SOURCE DATA:

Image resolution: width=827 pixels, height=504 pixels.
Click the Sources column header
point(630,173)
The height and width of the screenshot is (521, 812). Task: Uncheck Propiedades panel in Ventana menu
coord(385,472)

ABOUT THIS TASK: Everything from the line with "The height and" through the final line of the entries above must be duplicated exactly; both ends belong, and no other line does.

ANSWER BOX:
The height and width of the screenshot is (521, 812). Task: Uncheck Propiedades panel in Ventana menu
coord(385,472)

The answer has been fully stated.